■ **Work request**
Every line in the entries that holds "break" should be identified and copied.

++++

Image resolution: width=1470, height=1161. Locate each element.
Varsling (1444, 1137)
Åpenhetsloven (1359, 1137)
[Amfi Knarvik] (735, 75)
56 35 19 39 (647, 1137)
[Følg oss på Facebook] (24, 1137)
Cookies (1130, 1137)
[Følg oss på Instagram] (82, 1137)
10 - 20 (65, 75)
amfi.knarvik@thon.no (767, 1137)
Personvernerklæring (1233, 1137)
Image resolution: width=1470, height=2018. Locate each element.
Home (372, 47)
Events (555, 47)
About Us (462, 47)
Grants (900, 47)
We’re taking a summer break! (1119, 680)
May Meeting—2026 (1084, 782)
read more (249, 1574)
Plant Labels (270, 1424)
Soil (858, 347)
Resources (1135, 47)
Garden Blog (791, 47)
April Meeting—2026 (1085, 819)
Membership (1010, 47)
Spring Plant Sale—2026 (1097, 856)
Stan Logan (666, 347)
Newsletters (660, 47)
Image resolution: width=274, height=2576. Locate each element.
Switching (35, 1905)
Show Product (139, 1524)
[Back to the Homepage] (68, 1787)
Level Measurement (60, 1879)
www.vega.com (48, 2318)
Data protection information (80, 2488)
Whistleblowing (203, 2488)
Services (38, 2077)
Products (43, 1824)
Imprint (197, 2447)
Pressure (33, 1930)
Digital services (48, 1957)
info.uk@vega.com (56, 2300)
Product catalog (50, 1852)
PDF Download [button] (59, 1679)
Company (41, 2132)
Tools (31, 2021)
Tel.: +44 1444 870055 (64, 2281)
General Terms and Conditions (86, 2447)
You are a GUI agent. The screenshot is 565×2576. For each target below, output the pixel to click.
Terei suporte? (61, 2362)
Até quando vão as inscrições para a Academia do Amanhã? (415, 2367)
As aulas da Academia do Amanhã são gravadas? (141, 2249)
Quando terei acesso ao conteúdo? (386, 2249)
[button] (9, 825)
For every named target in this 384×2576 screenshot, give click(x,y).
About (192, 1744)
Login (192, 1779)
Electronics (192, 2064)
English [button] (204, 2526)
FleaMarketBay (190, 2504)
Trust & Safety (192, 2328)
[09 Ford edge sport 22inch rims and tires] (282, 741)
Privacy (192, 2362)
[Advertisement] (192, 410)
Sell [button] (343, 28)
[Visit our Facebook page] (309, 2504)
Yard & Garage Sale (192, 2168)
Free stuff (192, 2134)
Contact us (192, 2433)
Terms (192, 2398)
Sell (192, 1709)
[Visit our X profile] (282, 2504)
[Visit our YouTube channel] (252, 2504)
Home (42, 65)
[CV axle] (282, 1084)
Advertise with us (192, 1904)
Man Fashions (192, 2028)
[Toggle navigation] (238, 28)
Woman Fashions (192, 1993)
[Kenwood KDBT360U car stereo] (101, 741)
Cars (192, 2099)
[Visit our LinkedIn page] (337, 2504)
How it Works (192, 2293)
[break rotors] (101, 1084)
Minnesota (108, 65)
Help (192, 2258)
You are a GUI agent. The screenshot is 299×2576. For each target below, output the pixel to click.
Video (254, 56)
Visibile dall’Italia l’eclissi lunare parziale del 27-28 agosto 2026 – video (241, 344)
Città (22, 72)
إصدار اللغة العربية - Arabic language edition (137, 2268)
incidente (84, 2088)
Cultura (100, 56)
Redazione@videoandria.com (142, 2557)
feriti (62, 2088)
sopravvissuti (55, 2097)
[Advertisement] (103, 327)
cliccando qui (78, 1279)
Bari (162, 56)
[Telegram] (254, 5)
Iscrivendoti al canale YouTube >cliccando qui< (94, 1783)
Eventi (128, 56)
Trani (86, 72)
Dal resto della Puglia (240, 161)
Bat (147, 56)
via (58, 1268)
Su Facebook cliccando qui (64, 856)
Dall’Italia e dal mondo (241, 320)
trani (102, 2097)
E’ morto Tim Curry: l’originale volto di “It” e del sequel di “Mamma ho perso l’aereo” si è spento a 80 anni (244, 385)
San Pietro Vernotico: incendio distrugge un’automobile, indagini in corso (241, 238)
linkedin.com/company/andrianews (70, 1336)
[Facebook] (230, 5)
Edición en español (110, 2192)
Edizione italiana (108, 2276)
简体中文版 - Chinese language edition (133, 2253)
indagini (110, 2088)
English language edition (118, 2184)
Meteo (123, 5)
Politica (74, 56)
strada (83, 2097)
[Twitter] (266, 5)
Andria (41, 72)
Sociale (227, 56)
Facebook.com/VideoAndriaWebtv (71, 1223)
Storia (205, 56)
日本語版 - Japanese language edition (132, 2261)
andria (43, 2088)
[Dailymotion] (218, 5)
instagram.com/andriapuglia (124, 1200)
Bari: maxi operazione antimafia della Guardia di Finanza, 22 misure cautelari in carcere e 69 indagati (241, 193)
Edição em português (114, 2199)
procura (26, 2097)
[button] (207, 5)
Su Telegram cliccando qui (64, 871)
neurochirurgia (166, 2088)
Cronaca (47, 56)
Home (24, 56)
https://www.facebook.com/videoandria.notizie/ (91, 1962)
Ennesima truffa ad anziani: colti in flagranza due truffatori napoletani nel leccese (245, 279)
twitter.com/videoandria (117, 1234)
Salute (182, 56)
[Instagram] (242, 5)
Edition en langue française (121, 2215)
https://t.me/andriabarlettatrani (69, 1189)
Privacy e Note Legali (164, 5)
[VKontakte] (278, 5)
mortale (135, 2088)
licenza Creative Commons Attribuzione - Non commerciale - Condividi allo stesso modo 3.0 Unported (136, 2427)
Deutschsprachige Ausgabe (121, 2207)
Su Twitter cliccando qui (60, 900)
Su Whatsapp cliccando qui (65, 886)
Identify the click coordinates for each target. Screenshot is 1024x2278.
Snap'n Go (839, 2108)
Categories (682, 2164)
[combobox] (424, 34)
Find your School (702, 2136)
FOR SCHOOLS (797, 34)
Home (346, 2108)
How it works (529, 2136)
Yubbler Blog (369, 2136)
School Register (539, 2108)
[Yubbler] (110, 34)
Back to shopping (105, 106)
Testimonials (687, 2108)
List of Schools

++++

■ **Solved problem**
We’re taking a summer break! (1119, 680)
[break rotors] (101, 1084)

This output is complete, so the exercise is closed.